Présenté au monde en 2012 avec Né pour mourirle personnage de Lana Del Rey n’avait pas encore atteint le succès commercial auquel ses collègues artistes féminines s’étaient envolées, notamment Taylor Swift, Beyoncé et Katy Perry.
Pourtant, l’impact visuel et musical de Del Rey s’avère non moins décisif dans le paysage musical pop international à travers son œuvre riche, à la fois fidèle à une personnalité reconnaissable par tous, mais toujours capable de se réinventer et de se métamorphoser. Elle ne cesse d’affirmer son autonomie artistique.
Les anciens titres de son répertoire (« National Anthem », « Young and Beautiful »…) deviennent régulièrement viraux grâce à TikTok, et de nouvelles idoles ont clamé leur admiration à leur jeune aînée (dont Billie Eilish, qui a avoué avoir une photo de Del Rey est restée bloquée sur l’écran de verrouillage de son tout premier téléphone). Mais ce qui impressionne le plus aujourd’hui, ce sont les dernières productions de la Californienne d’adoption, autant dans ses rythmes que dans sa créativité renouvelée.
Détermination sans artifice
Un peu plus de trois ans après les éloges de la critique et du public Norman putain de Rockwell ! Del Rey a poursuivi avec un livre de poèmes, Violet plié en arrière sur l’herbe (Simon et Schuster, 2020), et la sortie de deux beaux albums, Chemtrails sur le Country Club (2021) et Rampes bleues (2021). Avec Saviez-vous qu’il y a un tunnel sous Ocean Blvd, Le plus long album de Del Rey et l’un de ses plus excitants en termes d’évolution esthétique, l’ange troublé de l’Amérique déploie une beauté tentaculaire sur les 16 titres de l’album.
Certes, le titre de son neuvième album, une référence au Jergins Tunnel qui permettait autrefois aux habitants de Long Beach de se rendre à la plage, suggère qu’elle reste une chroniqueuse de la mythologie de Los Angeles. Si quelques chansons tissent encore des parallèles entre sa vie privée et la luminosité trompeuse de la ville, l’ambivalence californienne est moins dominante sur cet album que sur Norman putain de Rockwell !

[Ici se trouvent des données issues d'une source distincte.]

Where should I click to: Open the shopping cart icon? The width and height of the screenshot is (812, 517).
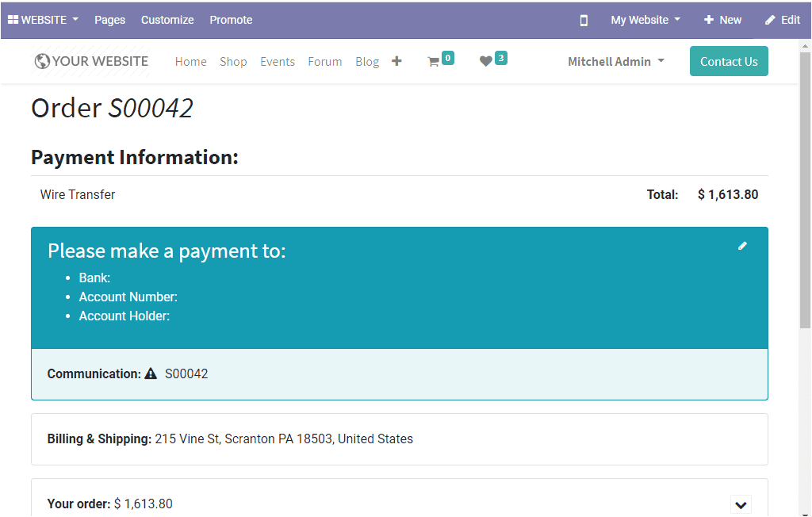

D’abord portée par des ambiances plus tournées vers les cordes suspendues et le piano délicat, intensifiées par des chœurs féminins flirtant avec le gospel, la voix de Del Rey joue avec plus de registres qu’à l’accoutumée. Fini le temps où le chanteur, en vamp fatale brisé par la désillusion, surjouait simplement une suave étrangeté. Sans se départir des mystères caressants de sa voix (la chanson-titre langoureuse), son chant progresse parfois avec une détermination sans prétention (« The Grants »), expose crûment ses angoisses (« Fingertips ») et ose devenir spectralement élégant (« Paris, Texas »), ou imiter la simplicité folk (« Kintsugi ») de Joni Mitchell, déjà une référence majeure dans Chemtrails sur le Country Club.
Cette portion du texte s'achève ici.